▸ RECORDS TO PROCESS
----------------------------------------

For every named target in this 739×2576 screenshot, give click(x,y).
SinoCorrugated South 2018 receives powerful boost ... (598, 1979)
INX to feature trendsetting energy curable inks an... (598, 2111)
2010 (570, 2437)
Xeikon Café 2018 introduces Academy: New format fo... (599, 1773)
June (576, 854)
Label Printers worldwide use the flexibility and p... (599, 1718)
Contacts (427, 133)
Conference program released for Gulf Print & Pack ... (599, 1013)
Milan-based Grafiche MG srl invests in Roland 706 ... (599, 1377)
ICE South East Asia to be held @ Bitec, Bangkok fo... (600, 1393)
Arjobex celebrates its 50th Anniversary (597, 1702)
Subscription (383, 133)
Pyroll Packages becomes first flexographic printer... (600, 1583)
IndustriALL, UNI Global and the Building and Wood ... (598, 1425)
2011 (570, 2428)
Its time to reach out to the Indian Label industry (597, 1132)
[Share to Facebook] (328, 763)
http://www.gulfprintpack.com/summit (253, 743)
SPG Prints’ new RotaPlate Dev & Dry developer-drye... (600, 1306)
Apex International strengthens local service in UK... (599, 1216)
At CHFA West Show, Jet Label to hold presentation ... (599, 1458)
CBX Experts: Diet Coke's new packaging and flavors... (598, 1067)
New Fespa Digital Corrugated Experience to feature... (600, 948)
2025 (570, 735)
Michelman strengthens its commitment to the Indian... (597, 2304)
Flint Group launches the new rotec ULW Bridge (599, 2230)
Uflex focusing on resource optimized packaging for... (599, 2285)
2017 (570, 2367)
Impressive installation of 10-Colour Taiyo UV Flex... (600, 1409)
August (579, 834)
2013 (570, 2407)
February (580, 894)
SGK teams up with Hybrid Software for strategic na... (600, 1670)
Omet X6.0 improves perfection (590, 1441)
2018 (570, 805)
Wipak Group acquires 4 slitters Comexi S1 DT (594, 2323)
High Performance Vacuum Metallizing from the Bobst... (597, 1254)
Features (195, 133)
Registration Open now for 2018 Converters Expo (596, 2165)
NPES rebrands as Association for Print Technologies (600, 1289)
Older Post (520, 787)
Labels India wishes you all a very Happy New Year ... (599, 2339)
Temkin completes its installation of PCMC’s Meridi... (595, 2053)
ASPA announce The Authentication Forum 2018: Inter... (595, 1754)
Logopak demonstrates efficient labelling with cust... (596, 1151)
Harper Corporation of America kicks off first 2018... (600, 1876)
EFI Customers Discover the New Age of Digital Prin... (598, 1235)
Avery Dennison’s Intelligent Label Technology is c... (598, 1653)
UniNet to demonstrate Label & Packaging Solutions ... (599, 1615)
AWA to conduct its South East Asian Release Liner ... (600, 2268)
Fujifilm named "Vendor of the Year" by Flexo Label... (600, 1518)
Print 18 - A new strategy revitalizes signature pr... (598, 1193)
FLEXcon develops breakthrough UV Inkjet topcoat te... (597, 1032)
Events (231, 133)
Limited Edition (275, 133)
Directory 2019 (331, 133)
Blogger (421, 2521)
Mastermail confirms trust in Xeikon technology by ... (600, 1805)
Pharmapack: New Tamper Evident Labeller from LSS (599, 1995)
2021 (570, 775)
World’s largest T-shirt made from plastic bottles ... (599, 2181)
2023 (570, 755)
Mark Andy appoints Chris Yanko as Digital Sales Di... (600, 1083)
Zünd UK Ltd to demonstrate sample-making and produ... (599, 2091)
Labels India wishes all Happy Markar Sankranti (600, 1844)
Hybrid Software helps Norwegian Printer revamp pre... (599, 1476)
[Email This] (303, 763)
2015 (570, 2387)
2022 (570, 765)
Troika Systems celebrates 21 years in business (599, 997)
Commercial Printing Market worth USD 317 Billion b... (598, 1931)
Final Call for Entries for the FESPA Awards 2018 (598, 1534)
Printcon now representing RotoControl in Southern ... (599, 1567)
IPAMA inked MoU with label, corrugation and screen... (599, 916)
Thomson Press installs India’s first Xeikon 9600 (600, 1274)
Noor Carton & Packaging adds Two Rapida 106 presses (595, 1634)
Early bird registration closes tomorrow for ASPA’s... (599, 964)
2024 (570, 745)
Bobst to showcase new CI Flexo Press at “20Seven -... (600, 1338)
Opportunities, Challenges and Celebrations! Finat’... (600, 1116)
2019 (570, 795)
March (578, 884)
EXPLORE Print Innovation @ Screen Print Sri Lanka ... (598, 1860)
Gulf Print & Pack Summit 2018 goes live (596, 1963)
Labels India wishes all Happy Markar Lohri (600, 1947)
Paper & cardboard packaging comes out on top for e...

----------------------------------------

▸ ASSIGNMENT
What you return must be an exact retyping of the lines above starting at the line with "High Performance Vacuum" and ending at the line with "Mark Andy appoints", and nothing besides.

▸ RESPONSE TO THIS EXERCISE
High Performance Vacuum Metallizing from the Bobst... (597, 1254)
Features (195, 133)
Registration Open now for 2018 Converters Expo (596, 2165)
NPES rebrands as Association for Print Technologies (600, 1289)
Older Post (520, 787)
Labels India wishes you all a very Happy New Year ... (599, 2339)
Temkin completes its installation of PCMC’s Meridi... (595, 2053)
ASPA announce The Authentication Forum 2018: Inter... (595, 1754)
Logopak demonstrates efficient labelling with cust... (596, 1151)
Harper Corporation of America kicks off first 2018... (600, 1876)
EFI Customers Discover the New Age of Digital Prin... (598, 1235)
Avery Dennison’s Intelligent Label Technology is c... (598, 1653)
UniNet to demonstrate Label & Packaging Solutions ... (599, 1615)
AWA to conduct its South East Asian Release Liner ... (600, 2268)
Fujifilm named "Vendor of the Year" by Flexo Label... (600, 1518)
Print 18 - A new strategy revitalizes signature pr... (598, 1193)
FLEXcon develops breakthrough UV Inkjet topcoat te... (597, 1032)
Events (231, 133)
Limited Edition (275, 133)
Directory 2019 (331, 133)
Blogger (421, 2521)
Mastermail confirms trust in Xeikon technology by ... (600, 1805)
Pharmapack: New Tamper Evident Labeller from LSS (599, 1995)
2021 (570, 775)
World’s largest T-shirt made from plastic bottles ... (599, 2181)
2023 (570, 755)
Mark Andy appoints Chris Yanko as Digital Sales Di... (600, 1083)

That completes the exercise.